** start Extracted entries **

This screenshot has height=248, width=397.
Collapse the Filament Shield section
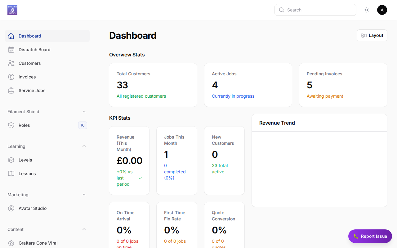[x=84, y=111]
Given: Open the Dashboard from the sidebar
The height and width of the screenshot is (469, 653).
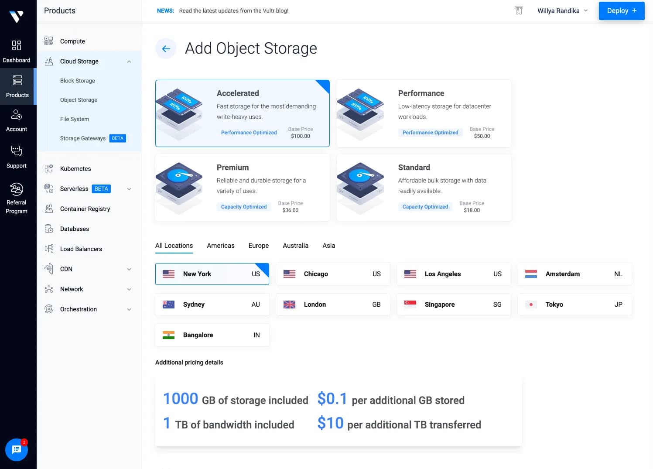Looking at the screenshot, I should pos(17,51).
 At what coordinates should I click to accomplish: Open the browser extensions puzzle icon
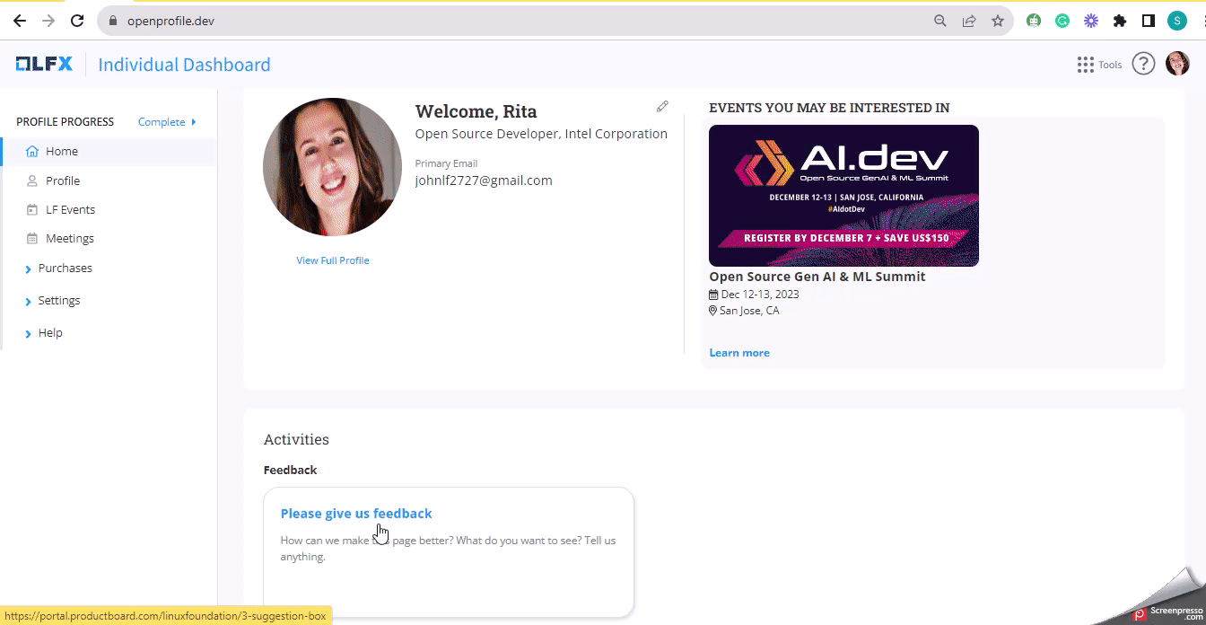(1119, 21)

** end Extracted entries **

-- Direction --
Count the lines in the entries above that contain the word "height". Reply with the number only.

-- Exercise solution --
2